# learning-compressible-subspaces

**Repository Path**: mirrors_apple/learning-compressible-subspaces

## Basic Information

- **Project Name**: learning-compressible-subspaces
- **Description**: No description available
- **Primary Language**: Unknown
- **License**: Not specified
- **Default Branch**: master
- **Homepage**: None
- **GVP Project**: No

## Statistics

- **Stars**: 0
- **Forks**: 0
- **Created**: 2021-10-29
- **Last Updated**: 2026-03-21

## Categories & Tags

**Categories**: Uncategorized

**Tags**: None

## README

# Learning Compressible Subspaces

This is the official code release for our publication, [LCS: Learning Compressible Subspaces for Adaptive Network Compression at Inference Time](https://arxiv.org/abs/2110.04252). Our code is used to train and evaluate models that can be compressed in real-time after deployment, allowing for a fine-grained efficiency-accuracy trade-off.

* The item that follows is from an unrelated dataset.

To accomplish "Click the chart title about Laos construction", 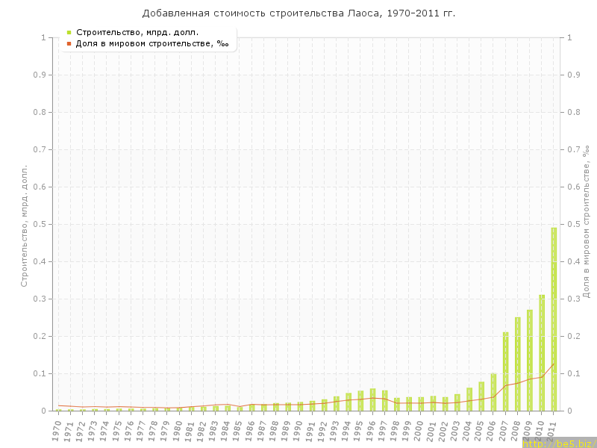I will [x=299, y=13].
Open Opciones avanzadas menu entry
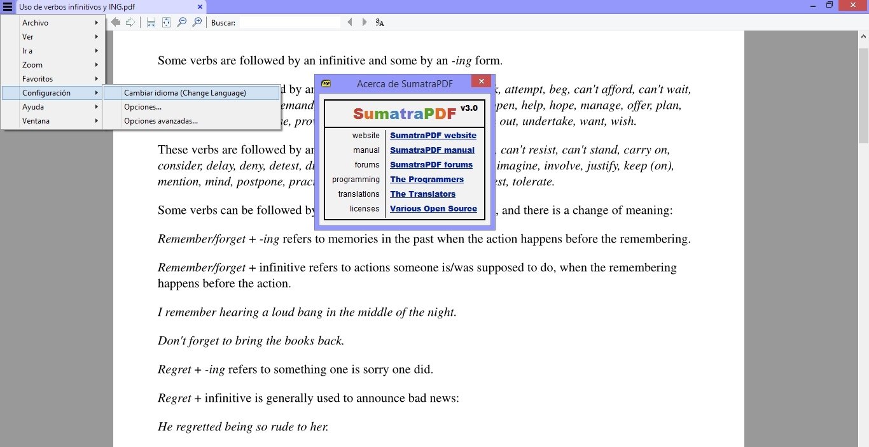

This repository hosts code to train compressible subspaces for structured sparsity, unstructured sparsity, and quantization. We support three architectures: cPreResNet20, ResNet18, and VGG19. Training is performed on the CIFAR-10 and ImageNet datasets.

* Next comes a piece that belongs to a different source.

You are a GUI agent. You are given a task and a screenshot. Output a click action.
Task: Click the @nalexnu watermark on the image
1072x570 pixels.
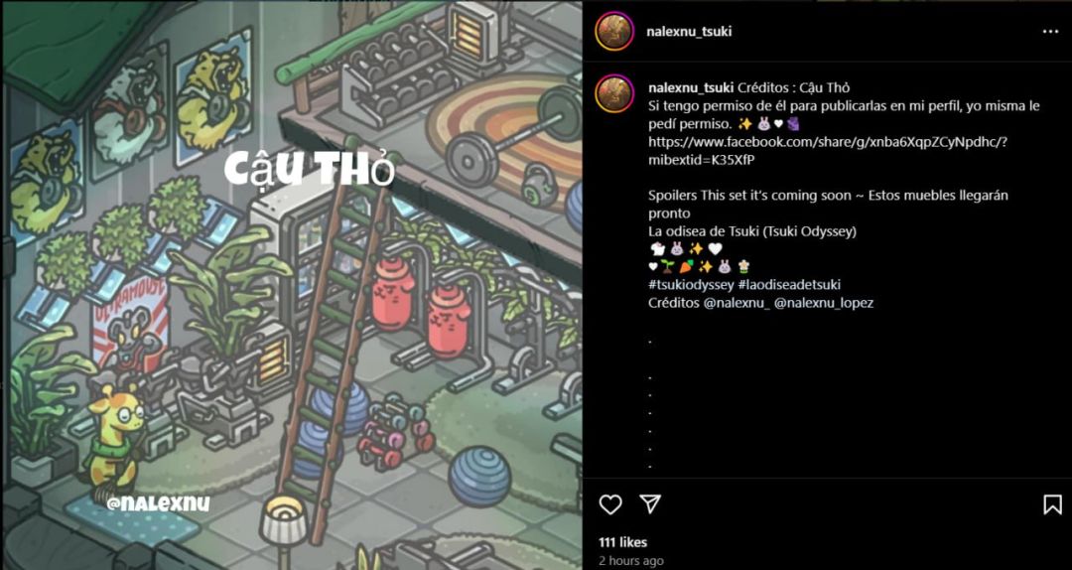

Default training configurations are provided in the `configs` folder. Note that they are automatically altered when different models and datasets are chosen through flags. See `training_params.py`. The following training parameter flags are available to all training regimes:

- `--model`: Specifies the model to use. One of cpreresnet20, resnet18, or vgg19.
- `--dataset`: Specifies the dataset to train on. One of cifar10 or imagenet.
- `--imagenet_dir`: When using imagenet dataset, the directory to the dataset must be specified.
- `--method`: Specifies the training method. For unstructured sparsity, one of target_topk, lcs_l, lcs_p. For structured sparsity, one of lec, ns, us, lcs_l, lcs_p. For quantized models, one of target_bit_width, lcs_l, lcs_p.
- `--norm`: The normalization layers to use. One of IN (instance normalization), BN (batch normalization), or GN (group normalization).
- `--epochs`: The number of epochs to train for.
- `--learning_rate`: The optimizer learning rate.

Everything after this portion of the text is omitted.